© Karla Kelly
Julie Desjardins, member of the School Steering Team at Weymouth Consolidated expresses her concern over lack of communication by the board.
By Eric Bourque
A parent who was involved in the fight to keep Weymouth Consolidated School open encourages those with something to say about the school review process to express their views.
Julie Desjardins was responding to the announcement that the province was to begin consultations on the school review process in December, with a series of public meetings planned for January.
“People who want their schools to remain need to be involved in this process,” Desjardins said. “Don’t wait until the school is being reviewed.

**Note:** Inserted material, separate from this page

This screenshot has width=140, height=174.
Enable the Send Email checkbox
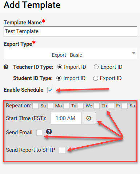pyautogui.click(x=39, y=133)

If you have an opinion now on how schools should be reviewed in the future, voice it.”
She also says the meeting schedule announced Nov. 26 by Karen Casey, Nova Scotia’s education minister, doesn’t give school advisory councils much time to prepare.

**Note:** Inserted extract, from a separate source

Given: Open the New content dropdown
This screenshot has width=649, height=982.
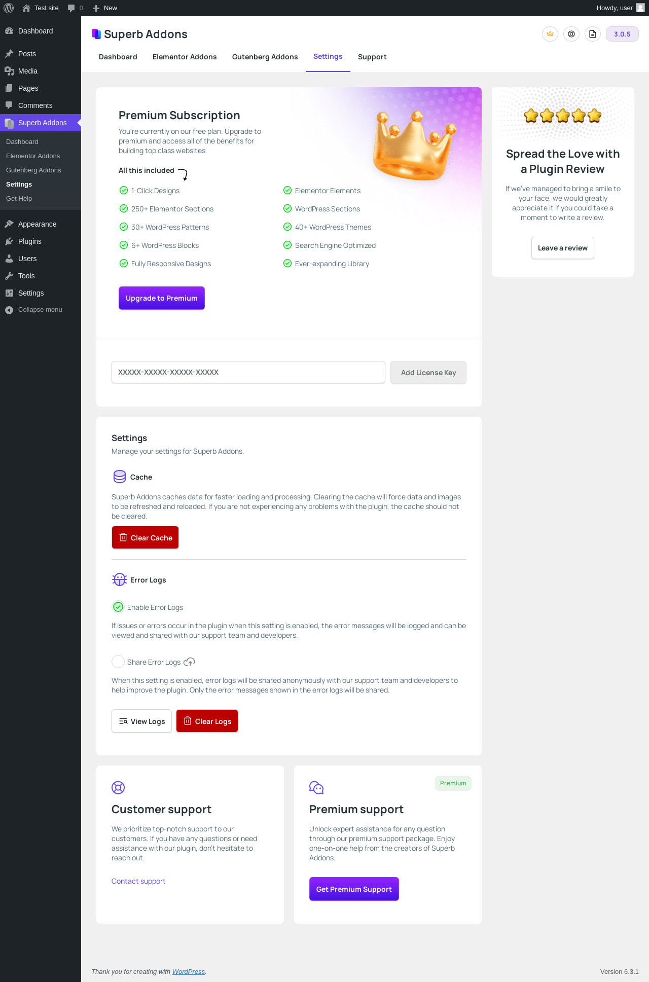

“Many (SACs) don’t meet in December, which really only leaves about three weeks in January to have a meeting and get our thoughts, concerns and ideas on paper to submit,” Desjardins said.
The education minister’s announcement came with the release of a discussion paper on the school review process.
Desjardins says one of the things that frustrated her with the review of Weymouth Consolidated School was that Saint Mary’s Bay Academy – where students from Weymouth Consolidated would have gone had their school been closed – was left out of the process, despite the potential impact on it.
Referring to the discussion paper, she said, “I don’t see anything in the report that indicates any change in acknowledging that when you are affecting not only one school, the other school (or schools) should also be an official part of the review process.”
Desjardins offered some thoughts on some of the paper’s discussion topics, including one concerning “clear consistent indicators” for identifying schools for review.
Saying their school community was “blindsided” when Weymouth Consolidated was put under review, she said if specific criteria were spelled out, school communities at least would be aware that a review is possible.
On the matter of “better supporting information” (another discussion topic in the paper) Desjardins says she and others who were involved in the effort to keep Weymouth Consolidated open spent a good deal of time gathering information that turned out to contradict what was in an impact assessment report that had been prepared for the school board.
With regard to another of the paper’s discussion topics, Desjardins says school boards should consider “innovative roles for schools,” but she adds that communities should support their schools by trying to be innovative too. Schools and other facilities can play a factor, she says, when someone decides where to live.
“If you don’t have these, young people – who buy homes, support local business, generate jobs in rural areas etc. – will not relocate to a community,” she said.